To address the global question of how many genes in the brain are alternatively spliced, we mapped RNA-Seq reads from neurons, astrocytes, OPCs, NFOs, MOs, microglia, and endothelial cells with the OLego algorithm. This analysis identified 6588 total genes that are alternatively spliced in at least one cortical cell type. We next considered how alternative splicing varies across each of these differing cell types. We found that the overall frequency of alternative splicing (5549 ± 674 events corresponding to 3187 ± 347 unique genes per cell type) and the distribution of various splicing event types were similar across all of our samples (Fig. 5B,C). Cassette exon events consistently comprised the most frequent alternative splicing event (35.3 ± 1.3%), followed by a nearly identical distribution of the remaining five splicing event types (Fig. 5B). Despite the overall similarity in the frequency of alternative splicing, we detected thousands of cell type-specific alternatively spliced genes.

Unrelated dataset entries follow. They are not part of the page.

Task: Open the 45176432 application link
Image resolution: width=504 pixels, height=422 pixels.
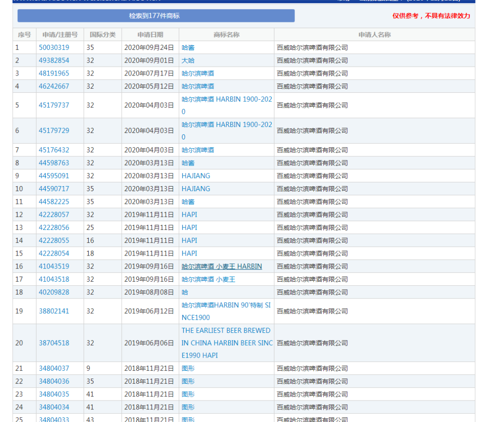Action: (54, 150)
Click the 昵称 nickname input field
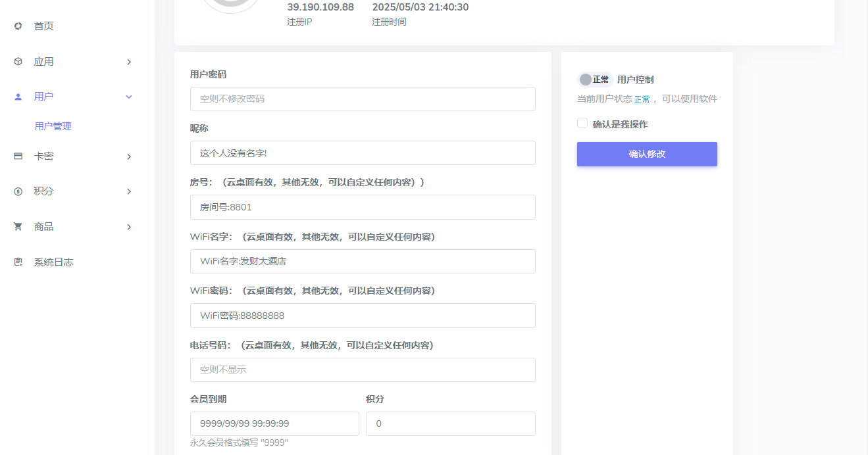Image resolution: width=868 pixels, height=455 pixels. click(363, 153)
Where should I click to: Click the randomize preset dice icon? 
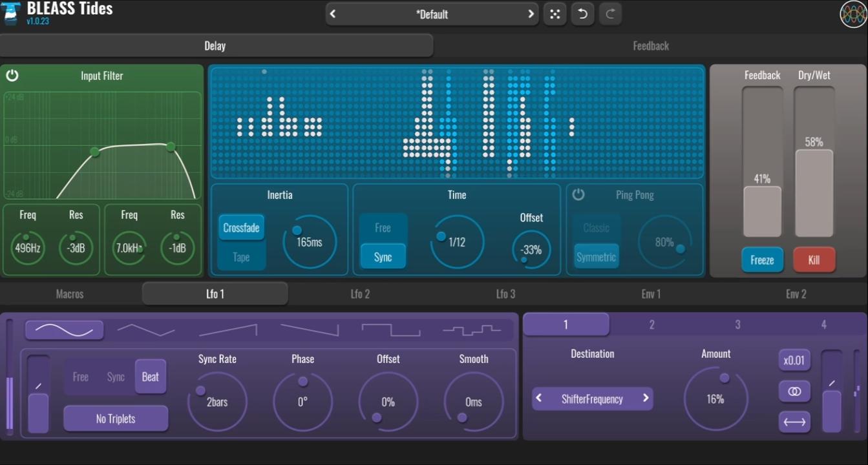tap(555, 14)
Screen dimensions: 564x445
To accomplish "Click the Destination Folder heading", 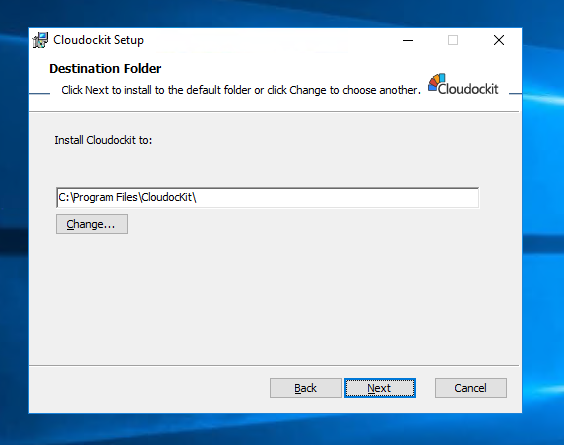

Neurons contain the greatest number of specific alternative splicing events (3110) in contrast to oligodendrocyte-lineage cells, which contained less than half as many (1469 unique splicing events in OPCs; Fig. 5D). This observation likely reflects the significant heterogeneity that is present among various neuronal subtypes. The most significant splicing events enriched in each cell type can be found in Table 3. How many alternative splicing events of a gene, on average, are present in a given cell type? Per cell type, we detected 5549 ± 275 alternative splicing events in 3171 ± 142 alternatively spliced genes, resulting in ∼1.7 alternative splicing events per alternatively spliced gene. To provide easy access to the alternative splicing data that we generated, we deposited the complete splicing dataset in an interactive web browser and database (see Notes).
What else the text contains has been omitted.